=== DATASET EXCERPTS ===
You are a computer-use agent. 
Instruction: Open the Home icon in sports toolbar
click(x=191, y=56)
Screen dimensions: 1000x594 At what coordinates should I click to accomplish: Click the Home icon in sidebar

---

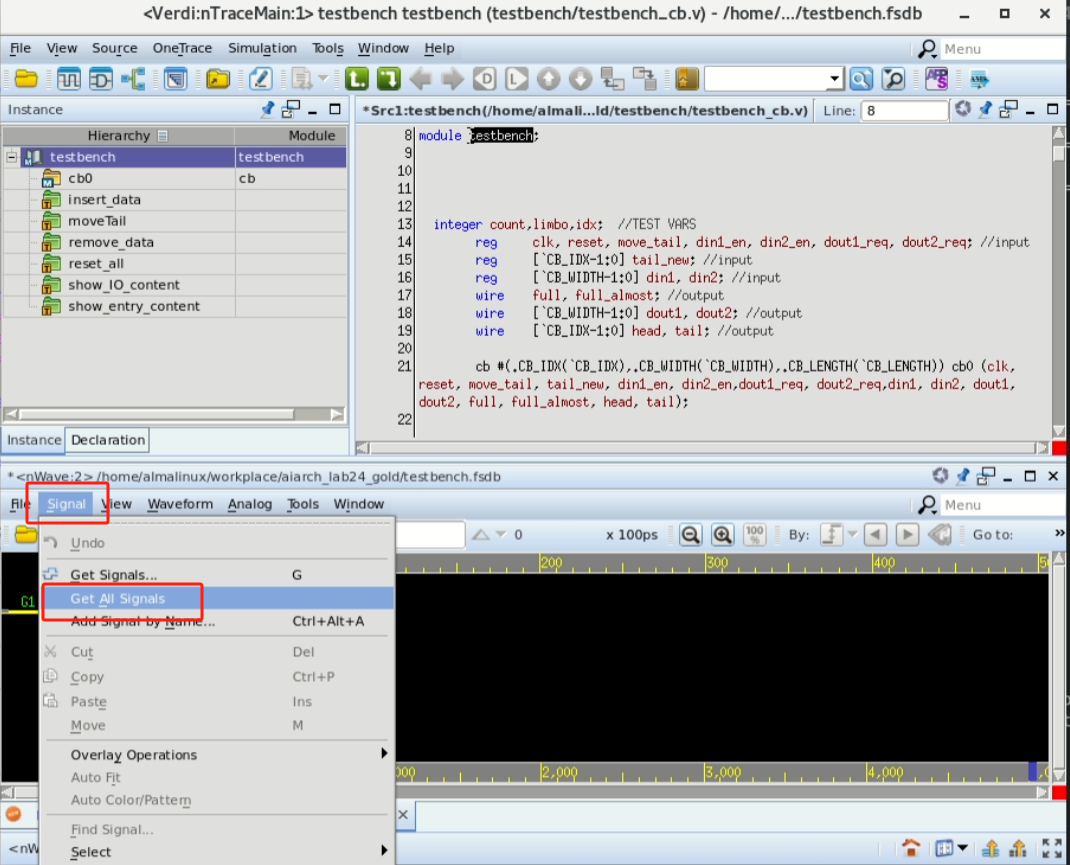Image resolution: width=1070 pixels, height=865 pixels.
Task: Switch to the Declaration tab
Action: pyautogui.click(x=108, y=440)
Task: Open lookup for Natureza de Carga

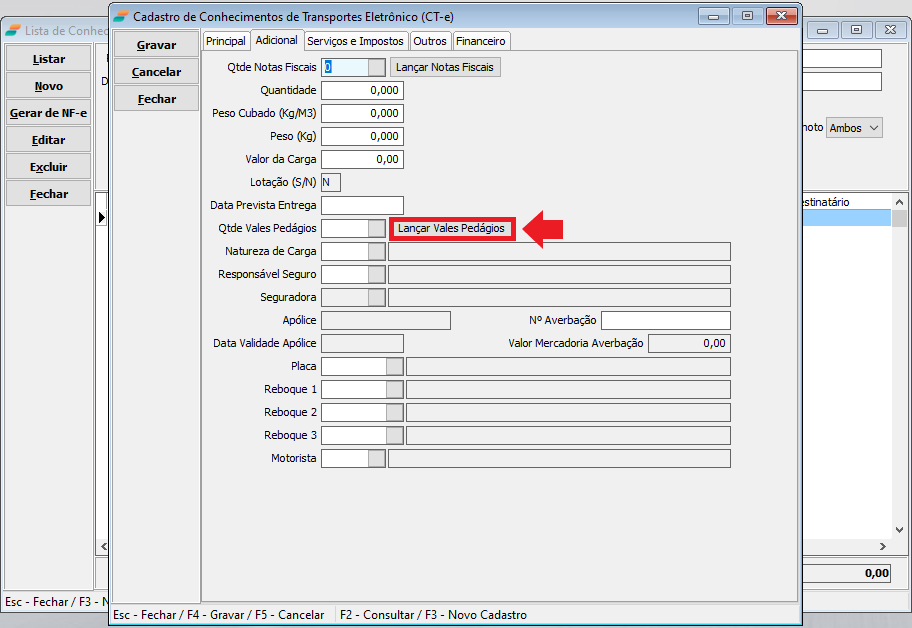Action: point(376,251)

=== TASK BRIEF ===
Above are the entries. Quote exactly the lines from the one bearing "You are a computer-use agent." through the one bearing "Screen dimensions: 1000x594".

=== SOLUTION TO THIS TASK ===
You are a computer-use agent. 
Instruction: Open the Home icon in sports toolbar
click(x=191, y=56)
Screen dimensions: 1000x594 At what coordinates should I click to accomplish: Click the Home icon in sidebar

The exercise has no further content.